## Task brief
Copy exactly the lines of the data below that run from the line holding "You are a computer-use agent." through the line holding "Instruction: Click thumbs-up", both ends included.

Start of Records to process

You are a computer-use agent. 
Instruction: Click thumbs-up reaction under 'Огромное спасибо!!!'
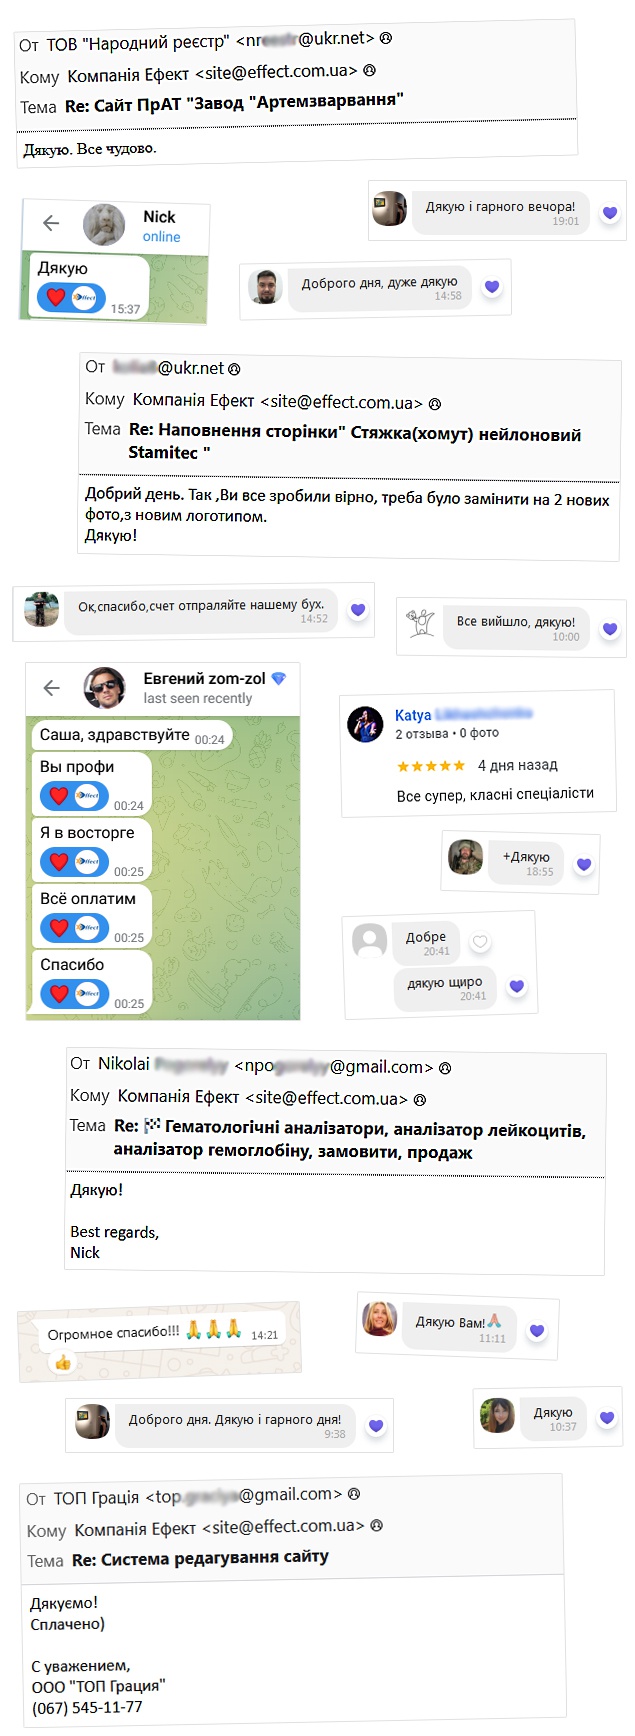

End of Records to process
Start of Records to process

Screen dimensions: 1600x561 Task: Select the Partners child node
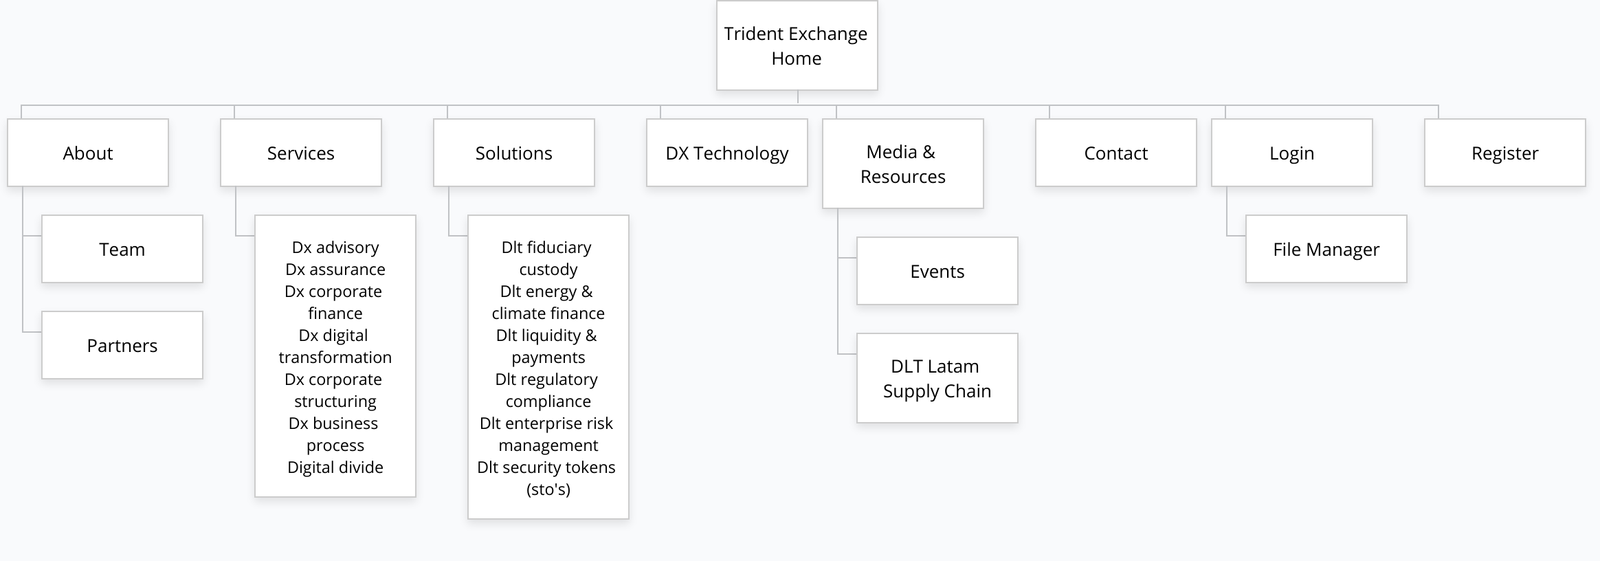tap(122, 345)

End of Records to process
Start of Records to process

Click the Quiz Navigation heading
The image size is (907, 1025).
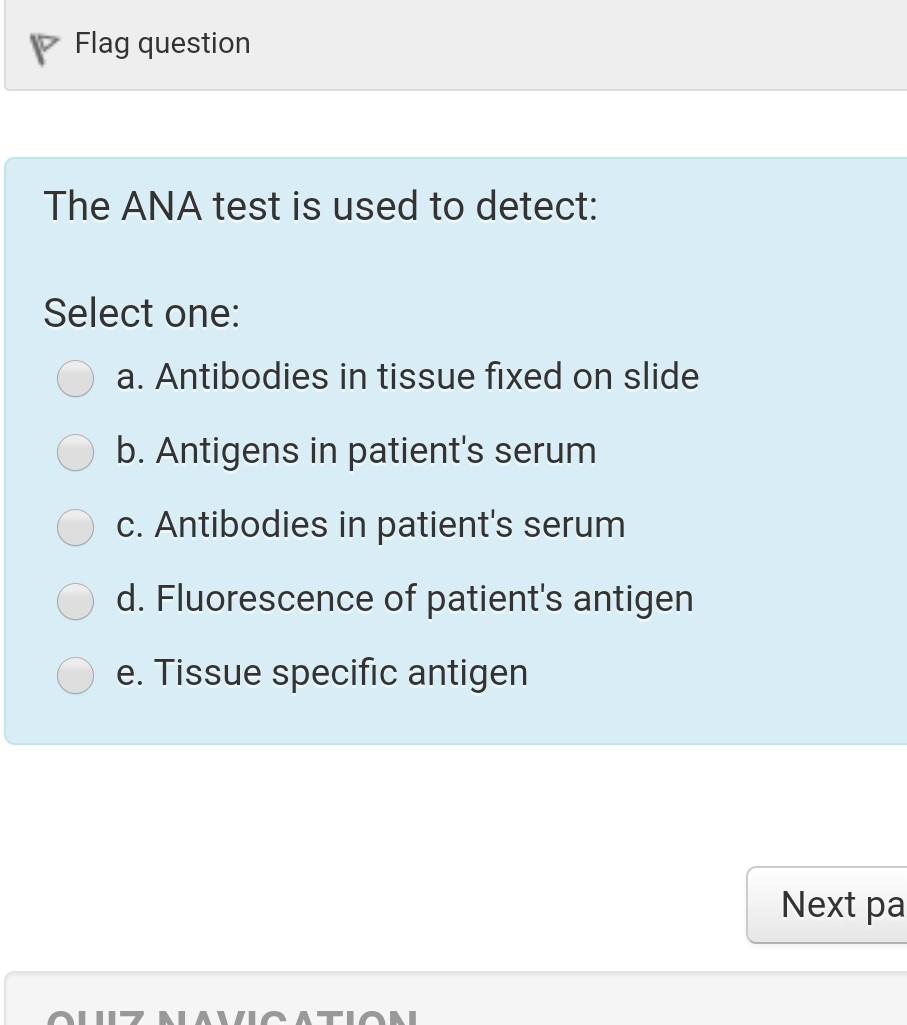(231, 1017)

End of Records to process

## Exercise solution
You are a computer-use agent. 
Instruction: Click thumbs-up reaction under 'Огромное спасибо!!!'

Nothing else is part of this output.